As of the date of this prospectus supplement, we have sold 7,989,040 shares of our common stock at an aggregate gross offering price of $0.4192 pursuant to the Sales Agreement and the Prior Prospectus for aggregate gross sale proceeds of $3,349,104. We are filing this prospectus supplement to amend the Prior Prospectus to increase the amount we may offer and sell under the registration statement of which this prospectus supplement and the Prior Prospectus form a part following an increase in the aggregate market value of issued and outstanding shares of our common stock held by non-affiliates (our “Public Float”).
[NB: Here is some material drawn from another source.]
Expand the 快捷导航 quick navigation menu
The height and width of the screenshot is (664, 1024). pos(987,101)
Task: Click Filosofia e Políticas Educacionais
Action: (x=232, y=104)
Pursuant to General Instruction I.B.6 of Form S-3, in no event may we sell, pursuant to the registration statement of which this prospectus supplement and the Prior Prospectus form a part, securities in a public primary offering with a value exceeding one-third of our Public Float in any 12-month period, so long as our Public Float remains below $75,000,000. Our Public Float as of May 22, 2025 was $31,403,731, based on 13,536,091 shares of our common stock issued and outstanding and held by non-affiliates on May 22, 2025, and a price per share of $2.32 as of March 24, 2025, which is a date within 60 days prior to the filing date of this prospectus supplement. As of the date hereof, we have sold securities with an aggregate market value of $7,452,396 pursuant to General Instruction I.B.6 of Form S-3 during the prior 12-month period that ends on and includes the date hereof.
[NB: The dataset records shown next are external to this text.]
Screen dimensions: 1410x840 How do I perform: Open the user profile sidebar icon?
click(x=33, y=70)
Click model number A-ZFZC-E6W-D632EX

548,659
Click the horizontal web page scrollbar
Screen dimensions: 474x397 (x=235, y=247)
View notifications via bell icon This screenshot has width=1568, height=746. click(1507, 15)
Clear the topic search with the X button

As a result of the limitations of General Instruction I.B.6 of Form S-3, and in accordance with the terms of the Sales Agreement, we may currently offer and sell additional shares of our common stock having an aggregate offering price of up to $3,015,515 from time to time through Roth as sales agent. If our Public Float increases such that we may sell a greater amount of shares of our common stock under the Sales Agreement and the registration statement of which this prospectus supplement and the Prior Prospectus form a part, we will file another prospectus supplement prior to making such sales.
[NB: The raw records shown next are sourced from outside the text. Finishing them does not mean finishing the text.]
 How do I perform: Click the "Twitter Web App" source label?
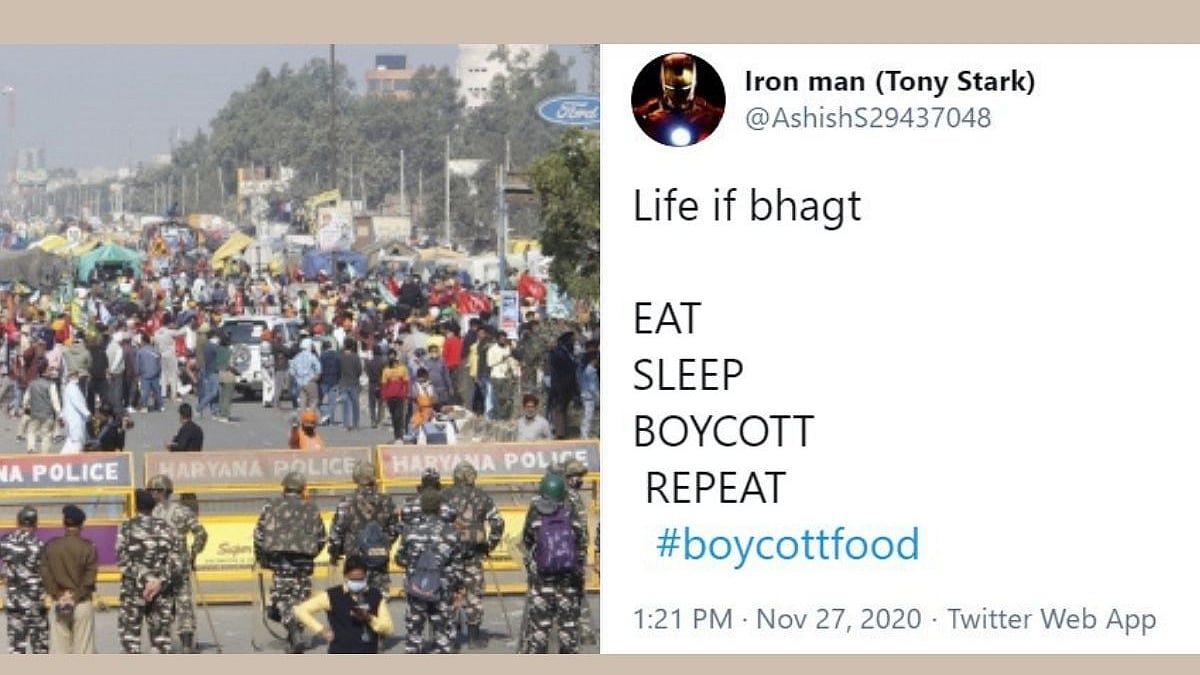click(x=1051, y=619)
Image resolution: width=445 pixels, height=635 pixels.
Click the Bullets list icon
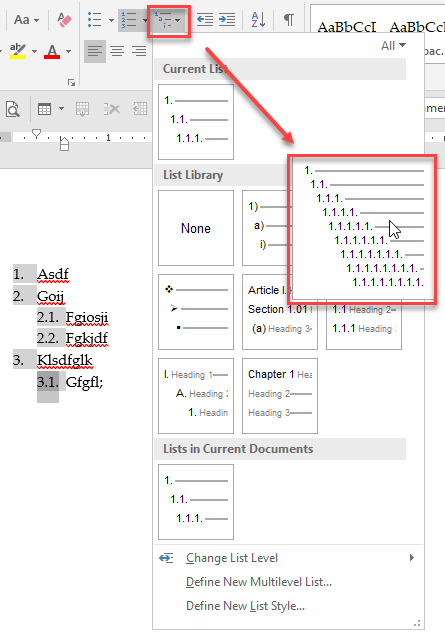point(94,19)
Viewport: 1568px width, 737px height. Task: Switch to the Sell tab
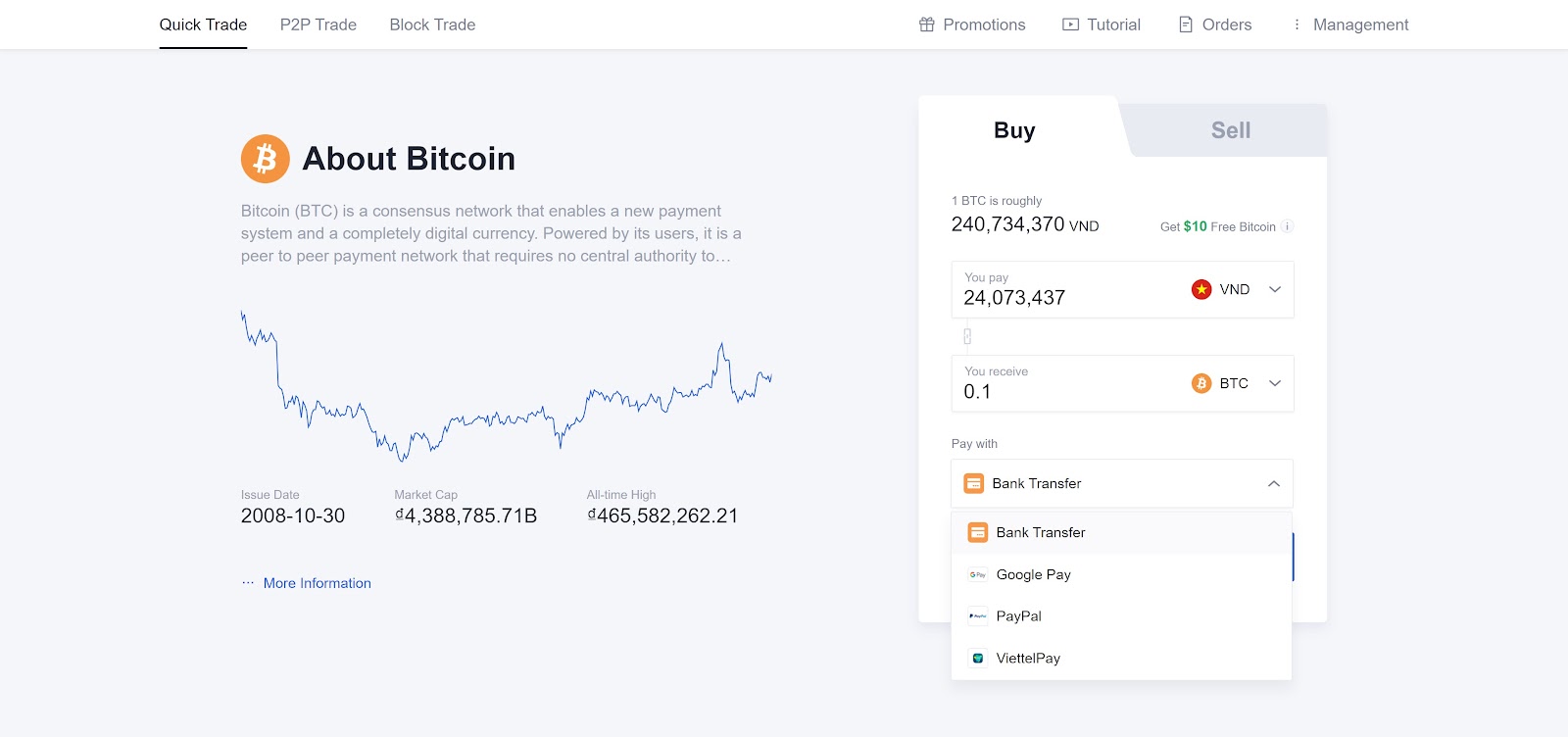click(1230, 130)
Our common stock is listed on The Nasdaq Capital Market under the symbol “APVO.” The last reported sale price of our common stock on May 22, 2025, was $0.30 per share.
Investing in our securities involves risks. See “Risk Factors” on page S-7 of the Original Prospectus, and in the filings with the Securities and Exchange Commission that are incorporated by reference into the Prior Prospectus and this prospectus supplement, for certain risks you should consider. You should read all the information set forth in this prospectus supplement and the Prior Prospectus, as well as the documents incorporated by reference herein and the Prior Prospectus, carefully before you make your investment decision.
Neither the Securities and Exchange Commission nor any state securities commission has approved or disapproved of these securities or determined if the Prior Prospectus, this prospectus supplement or the accompanying prospectus are truthful or complete. Any representation to the contrary is a criminal offense.